WHAT YOU WILL DO
a. List every heading in the passage on venison and velvet prices, in the order they appear, including any that repeat.
b. Carry on the passage on venison and velvet prices, starting after its final sentence.

SOURCE PASSAGE
┌──

International venison prices are approximated by FOB prices. FOB prices for June year 2004 are down 8 percent because of stronger exchange rates. Prices are projected to rise slowly over the outlook period from this low.

Velvet prices are projected to rise over the outlook period with increasing demand in South Korea and China.

Significant changes from SONZAF 2003, and reasons for the changes

Export volumes are generally lower because of a change from inventory growth to decline. FOB prices are lower because of stronger exchange rate assumptions.

Producer prices

Latest situation and outlook

Schedule prices for venison follow the trend in FOB prices. Over the outlook period, AP2 stag schedule prices will be significantly lower than prices paid during the boom years of 2000 to 2002. Velvet pool prices are projected to rise from a low base in June year 2004, when weighted pool prices are estimated to have tumbled 40 percent, due to weaker demand and exchange rate appreciation.

Significant changes from SONZAF 2003, and reasons for the changes

The main reason for the change in venison and velvet prices from SONZAF 2003 has been stronger exchange rate assumptions.

└──

SOURCE DATA
┌──

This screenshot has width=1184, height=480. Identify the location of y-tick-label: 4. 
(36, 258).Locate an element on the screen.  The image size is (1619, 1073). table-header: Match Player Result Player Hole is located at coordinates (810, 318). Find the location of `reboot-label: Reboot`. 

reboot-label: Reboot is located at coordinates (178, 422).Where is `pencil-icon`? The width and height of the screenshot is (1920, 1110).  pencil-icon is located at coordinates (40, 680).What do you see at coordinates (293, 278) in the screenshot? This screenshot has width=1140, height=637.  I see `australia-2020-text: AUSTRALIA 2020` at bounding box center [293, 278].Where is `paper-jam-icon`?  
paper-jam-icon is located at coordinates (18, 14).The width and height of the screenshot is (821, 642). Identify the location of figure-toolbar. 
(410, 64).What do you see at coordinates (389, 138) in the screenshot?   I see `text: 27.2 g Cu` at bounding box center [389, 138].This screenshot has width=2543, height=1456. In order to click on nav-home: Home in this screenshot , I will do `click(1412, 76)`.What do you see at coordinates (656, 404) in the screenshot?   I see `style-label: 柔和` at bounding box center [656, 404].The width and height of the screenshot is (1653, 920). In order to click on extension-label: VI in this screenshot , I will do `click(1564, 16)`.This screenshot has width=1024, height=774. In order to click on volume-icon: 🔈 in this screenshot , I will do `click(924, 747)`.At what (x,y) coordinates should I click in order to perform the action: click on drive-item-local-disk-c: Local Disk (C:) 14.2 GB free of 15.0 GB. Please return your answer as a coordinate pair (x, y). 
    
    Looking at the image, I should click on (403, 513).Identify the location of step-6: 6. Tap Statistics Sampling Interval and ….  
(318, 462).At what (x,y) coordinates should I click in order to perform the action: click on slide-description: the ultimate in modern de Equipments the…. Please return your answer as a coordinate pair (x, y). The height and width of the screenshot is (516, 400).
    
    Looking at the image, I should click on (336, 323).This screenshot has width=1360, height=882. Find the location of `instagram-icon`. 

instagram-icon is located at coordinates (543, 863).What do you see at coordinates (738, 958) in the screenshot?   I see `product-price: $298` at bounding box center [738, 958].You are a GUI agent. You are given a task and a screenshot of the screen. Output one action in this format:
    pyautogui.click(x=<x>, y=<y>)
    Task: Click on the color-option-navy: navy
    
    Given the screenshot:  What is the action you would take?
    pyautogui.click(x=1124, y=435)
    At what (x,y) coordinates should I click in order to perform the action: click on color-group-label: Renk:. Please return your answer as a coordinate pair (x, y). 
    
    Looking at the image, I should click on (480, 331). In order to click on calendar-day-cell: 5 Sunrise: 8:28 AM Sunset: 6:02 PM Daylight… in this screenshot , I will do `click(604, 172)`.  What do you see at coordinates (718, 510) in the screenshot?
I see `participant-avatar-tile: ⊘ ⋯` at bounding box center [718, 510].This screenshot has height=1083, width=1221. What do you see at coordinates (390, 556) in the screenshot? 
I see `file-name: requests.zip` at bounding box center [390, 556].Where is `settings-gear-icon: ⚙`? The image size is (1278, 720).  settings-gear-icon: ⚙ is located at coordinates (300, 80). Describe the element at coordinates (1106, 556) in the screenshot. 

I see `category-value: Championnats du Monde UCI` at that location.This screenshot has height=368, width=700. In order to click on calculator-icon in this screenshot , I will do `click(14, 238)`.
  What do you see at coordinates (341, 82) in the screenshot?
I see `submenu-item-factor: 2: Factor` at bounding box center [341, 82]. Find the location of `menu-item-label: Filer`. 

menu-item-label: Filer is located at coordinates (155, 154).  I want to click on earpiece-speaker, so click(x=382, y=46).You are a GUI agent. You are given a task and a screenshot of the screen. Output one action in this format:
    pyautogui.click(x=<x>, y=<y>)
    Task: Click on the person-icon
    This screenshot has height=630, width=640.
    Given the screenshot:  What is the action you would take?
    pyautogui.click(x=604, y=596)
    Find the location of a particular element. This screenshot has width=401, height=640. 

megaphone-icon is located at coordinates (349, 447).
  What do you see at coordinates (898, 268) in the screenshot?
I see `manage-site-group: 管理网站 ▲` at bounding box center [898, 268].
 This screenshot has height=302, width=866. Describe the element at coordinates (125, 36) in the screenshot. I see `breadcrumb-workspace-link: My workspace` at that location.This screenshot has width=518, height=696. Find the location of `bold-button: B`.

└──

ANSWERS PROVIDED
a.
1. Significant changes from SONZAF 2003, and reasons for the changes
2. Producer prices
3. Latest situation and outlook
4. Significant changes from SONZAF 2003, and reasons for the changes

b.
Table 9: Venison and velvet situation and outlook

June year Units 2002 2003 2004e 2005f 2006z 2007z
Mated hinds (opening)1 mil 0.816 0.891 0.896 0.885 0.883 0.893
Total deer (opening)1 mil 1.56 1.64 1.69 1.68 1.65 1.65
Velvet              
Production t 522 528 550 511 468 444
Exports t 629 456 553 500 423 422
Pool price2 $/kg 96 99 59 68 70 80
Venison              
Stag kill 000 hd 274 297 328 323 319 315
Hind kill 000 hd 182 231 286 279 261 263
Total kill 000 hd 456 528 613 602 580 577
Production3 000 t 25.0 28.0 33.0 33.0 32.0 31.0
Exports4 000 t 16.0 16.2 20.1 20.8 22.6 21.8
NZ FOB $/kg 13.4 9.74 8.94 9.31 9.72 9.91
Schedule price - baseline 5 $/kg 8.08 4.77 4.40 5.03 5.55 5.66
NZD/Euro baseline scenario Euro 0.481 0.497 0.531 0.524 0.494 0.490

Sources: Statistics New Zealand, Deer Industry New Zealand and MAF

1Opening numbers are as at 30 June.
Statistics New Zealand census data as at June 2002 and provisional survey data as at June 2003.
MAF estimates, forecasts and projections for other dates.
2
Weighted average pool price.
3
Production in carcass weights and excludes feral deer.
4
Exports in product weight and includes both farmed and feral production.
5
Average schedule price AP2 stag.
Figures may not add or reconcile due to rounding.

Alternative exchange rate scenario analysis

Exchange rate volatility is a major cause of variation in export prices for venison products and the schedule prices received for livestock presented for slaughter. The main currency used for the venison trade is the Euro.

Over the period 2004 to 2007 the baseline AP2 schedule price is projected to rise by 29 percent. In the high exchange rate scenario, the AP2 schedule rises by 25 percent over the same period, while in the low scenario the AP2 schedule rises by 36 percent.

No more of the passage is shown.